Porto (Oporto in English)

The largest city in the north of the country; Porto is renowned for the famous port wineries of the Vila Nova de Gaia on the south side of the River Douro that have been producing port here for 300 years.

All of the wineries happily welcome visitors, and will let you sample some of the produce before you buy. Don’t leave the town without taking in some of the fantastic baroque and Gothic architecture, most notably the 12th-century Convent of Santa Clara.



The best known, hyped, developed, and visited area in the country, the Algarve is what most people will think of as definitive “Portugal”.

Beaches, watersports, package tours and extremely late nights typify this series of resorts, scattered along Portugal’s South Coast. Different from the Spanish “Costas” in that it’s not quite so thoroughly developed, the Algarve is popular with everyone from partygoers, to families and retired couples seeking a quieter coastal resort.

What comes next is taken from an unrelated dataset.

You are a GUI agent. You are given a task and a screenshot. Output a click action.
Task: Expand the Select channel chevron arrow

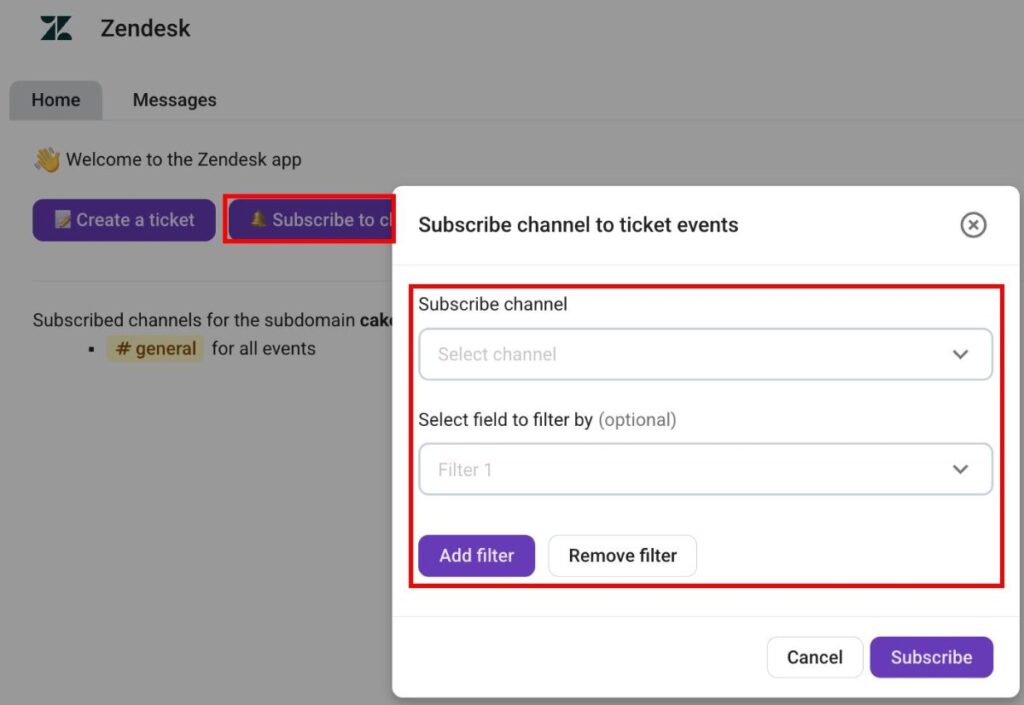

The third largest settlement in Portugal is Braga, in the far north. Braga is known as the “Portuguese Rome” because of the 300 churches dotted around the city, although ironically the city was a Celtic town before the Romans occupied the region.

The Empire eventually established its regional capital here in around 250BC. It is undoubtedly one of Portugal’s most architecturally rich cities with every corner of the town hiding some magnificent building from any of several great periods of architecture. Make sure that you visit the Igreja de Bom Jesus do Monte, with its impressive baroque stairway up the mountainside.



Just to the north-west of Lisbon lies Sintra, an astoundingly beautiful historical town much beloved of English Romantic poets such as Lord Byron who visited it as part of his grand European tour.

The town is centred around the three palaces, Palácio da Vila, Palácio de Queluz and the magnificent Palácio da Pena. All three are national monuments, famed for the richness of their treasures they have on display inside. The town is surrounded by picturesque countryside and woodlands, with walks that take you past other palaces and churches from various times in Portugal’s history.



Many people come to this incredibly beautiful country and spend the entire time on the golf course. Mind you, who can really blame them?

Portugal is one of the world’s favourite holiday-cum-golfing destinations with the varied undulating terrain and fantastic weather having led to a proliferation of golf courses. In the Algarve alone there are literally hundreds of miles of fairway for holiday golfers to head for. Estoril near Lisbon is the most famous of the country’s championship courses, and the course often hosts international competitions with European Tour professional players.